The exhibition features a number of ‘bus stops,’ each one telling the story of an individual or small group of people who took a stand against injustice during the civil rights movement. It starts with a map, detailing the dates and locations of 21 important moments in the civil rights movement during the 1950s and 60s. As a Geographer I may be biased, but I always find maps a really helpful way of contextualising examples and getting my head around the bigger picture.
Each ‘bus stop’ features text, images, quotations, and recorded interviews or a poem written by local schoolchildren in response to the exhibition. The final example represents the Greensboro Sit-ins, when four black students sat at the lunch counter in an all-white restaurant and refused to leave. It also encourages visitors to interact with the exhibition, filling out labels about how they can take action for social justice. There is also a map of the UK labelled with important social justice campaigns which visitors are asked to contribute to. These interactive elements highlight the importance of properly maintaining exhibitions; the labels for people to write on had run out, which meant that no one else could contribute. It is a minor issue, but demonstrates that a museum’s work isn’t finished once the exhibition opens.
There is also a section for radical zines, self-published magazines that are frequently produced by activists. The Represent! exhibition at the People’s History Museum in Manchester (open until the 3rd of February 2019) also has a section for zines; perhaps this is an emerging trend amongst museums. It is also quite common now for exhibitions to feature sounds, speech, and/or music played out loud, so the visitor has no choice but to listen. The Journey to Justice Jukebox plays songs associated with the civil rights movement. I find speech played out loud in museums distracting, as I struggle to listen to one set of words and read another at the same time, but music I can deal with. In this case it adds an extra dimension to the exhibition, illustrating the relationship between the civil rights movement and popular culture, and highlighting the role music can play in motivating and inspiring activists.

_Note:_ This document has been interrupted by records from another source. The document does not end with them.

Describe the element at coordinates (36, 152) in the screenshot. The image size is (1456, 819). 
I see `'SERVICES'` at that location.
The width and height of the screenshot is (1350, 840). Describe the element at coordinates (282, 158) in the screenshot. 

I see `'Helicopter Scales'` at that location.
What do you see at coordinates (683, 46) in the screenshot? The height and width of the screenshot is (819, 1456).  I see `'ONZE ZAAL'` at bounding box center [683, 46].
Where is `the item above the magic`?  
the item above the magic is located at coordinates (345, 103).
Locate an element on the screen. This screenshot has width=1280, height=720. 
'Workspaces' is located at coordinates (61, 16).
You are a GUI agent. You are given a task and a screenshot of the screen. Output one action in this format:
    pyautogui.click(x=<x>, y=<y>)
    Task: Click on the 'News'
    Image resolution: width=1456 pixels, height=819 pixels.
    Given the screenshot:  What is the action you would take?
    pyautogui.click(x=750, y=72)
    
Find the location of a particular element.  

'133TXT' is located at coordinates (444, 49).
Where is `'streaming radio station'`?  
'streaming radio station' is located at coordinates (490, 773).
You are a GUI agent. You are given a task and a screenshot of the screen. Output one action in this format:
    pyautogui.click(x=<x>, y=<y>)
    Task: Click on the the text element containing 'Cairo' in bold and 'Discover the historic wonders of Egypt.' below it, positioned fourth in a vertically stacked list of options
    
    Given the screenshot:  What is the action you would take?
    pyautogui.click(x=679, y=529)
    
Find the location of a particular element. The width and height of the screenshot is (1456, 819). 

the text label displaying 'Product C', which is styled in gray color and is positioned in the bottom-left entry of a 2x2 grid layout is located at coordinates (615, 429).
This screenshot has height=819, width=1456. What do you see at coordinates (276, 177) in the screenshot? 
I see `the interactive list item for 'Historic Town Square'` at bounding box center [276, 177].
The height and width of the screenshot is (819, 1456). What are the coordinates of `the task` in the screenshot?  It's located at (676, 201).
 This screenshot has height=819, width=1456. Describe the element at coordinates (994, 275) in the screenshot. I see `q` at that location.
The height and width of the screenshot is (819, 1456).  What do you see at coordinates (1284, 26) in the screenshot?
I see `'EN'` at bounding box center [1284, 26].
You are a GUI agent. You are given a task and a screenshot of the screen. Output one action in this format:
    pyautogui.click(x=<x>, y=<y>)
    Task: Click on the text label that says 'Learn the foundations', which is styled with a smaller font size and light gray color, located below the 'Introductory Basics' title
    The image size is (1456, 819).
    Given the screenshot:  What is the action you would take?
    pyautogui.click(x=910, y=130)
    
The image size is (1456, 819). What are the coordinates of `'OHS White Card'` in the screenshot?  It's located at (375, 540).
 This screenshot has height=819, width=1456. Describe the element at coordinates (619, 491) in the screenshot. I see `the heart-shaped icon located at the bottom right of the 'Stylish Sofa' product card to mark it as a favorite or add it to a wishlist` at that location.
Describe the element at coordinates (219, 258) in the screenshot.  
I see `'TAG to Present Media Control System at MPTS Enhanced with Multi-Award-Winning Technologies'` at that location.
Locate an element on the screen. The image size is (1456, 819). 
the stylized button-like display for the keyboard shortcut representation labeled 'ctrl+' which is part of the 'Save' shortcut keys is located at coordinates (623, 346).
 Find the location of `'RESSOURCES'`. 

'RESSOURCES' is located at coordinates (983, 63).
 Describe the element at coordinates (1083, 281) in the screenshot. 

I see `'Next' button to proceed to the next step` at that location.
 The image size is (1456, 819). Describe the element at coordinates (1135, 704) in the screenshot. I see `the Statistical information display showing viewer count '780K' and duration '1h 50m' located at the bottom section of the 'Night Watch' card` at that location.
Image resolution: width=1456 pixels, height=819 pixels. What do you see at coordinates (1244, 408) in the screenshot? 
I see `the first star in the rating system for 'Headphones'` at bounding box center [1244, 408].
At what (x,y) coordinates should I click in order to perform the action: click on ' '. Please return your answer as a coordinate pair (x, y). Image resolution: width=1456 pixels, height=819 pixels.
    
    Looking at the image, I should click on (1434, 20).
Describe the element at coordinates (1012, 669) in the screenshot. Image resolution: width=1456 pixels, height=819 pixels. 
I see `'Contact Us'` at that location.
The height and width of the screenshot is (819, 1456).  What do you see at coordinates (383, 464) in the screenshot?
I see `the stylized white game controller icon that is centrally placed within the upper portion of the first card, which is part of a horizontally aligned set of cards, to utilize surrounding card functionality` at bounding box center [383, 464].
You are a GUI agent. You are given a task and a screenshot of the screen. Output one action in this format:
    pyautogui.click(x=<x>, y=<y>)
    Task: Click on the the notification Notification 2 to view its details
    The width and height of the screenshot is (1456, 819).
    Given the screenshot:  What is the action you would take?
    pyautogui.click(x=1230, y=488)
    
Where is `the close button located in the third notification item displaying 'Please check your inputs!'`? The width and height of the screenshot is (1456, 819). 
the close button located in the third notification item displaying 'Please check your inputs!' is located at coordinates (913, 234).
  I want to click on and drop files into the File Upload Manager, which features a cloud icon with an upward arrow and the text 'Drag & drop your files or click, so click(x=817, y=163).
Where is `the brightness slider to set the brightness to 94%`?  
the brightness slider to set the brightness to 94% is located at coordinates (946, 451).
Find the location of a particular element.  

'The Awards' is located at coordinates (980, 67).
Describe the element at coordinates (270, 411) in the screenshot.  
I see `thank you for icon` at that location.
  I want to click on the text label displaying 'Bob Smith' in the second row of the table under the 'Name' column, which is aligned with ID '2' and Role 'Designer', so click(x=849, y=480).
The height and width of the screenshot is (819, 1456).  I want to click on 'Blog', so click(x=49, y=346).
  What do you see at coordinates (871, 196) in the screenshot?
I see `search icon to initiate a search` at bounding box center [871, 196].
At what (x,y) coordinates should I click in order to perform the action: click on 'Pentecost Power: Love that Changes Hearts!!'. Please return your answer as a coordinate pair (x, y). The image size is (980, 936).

Journey to Justice is a small exhibition with ambitious goals. It aims to use the history of the civil rights movements to encourage people to take their own stand for social justice. Whilst I am not convinced that a museum exhibition is an effective method of creating activists, I do think it is a thoughtful and interesting exhibition that is well worth a visit. The exhibition will continue to tour the country when it’s stint in Liverpool finishes, visiting London, Edinburgh, Leeds, and Leicester over the next few years, so don’t worry if Merseyside is a little too far for you to travel!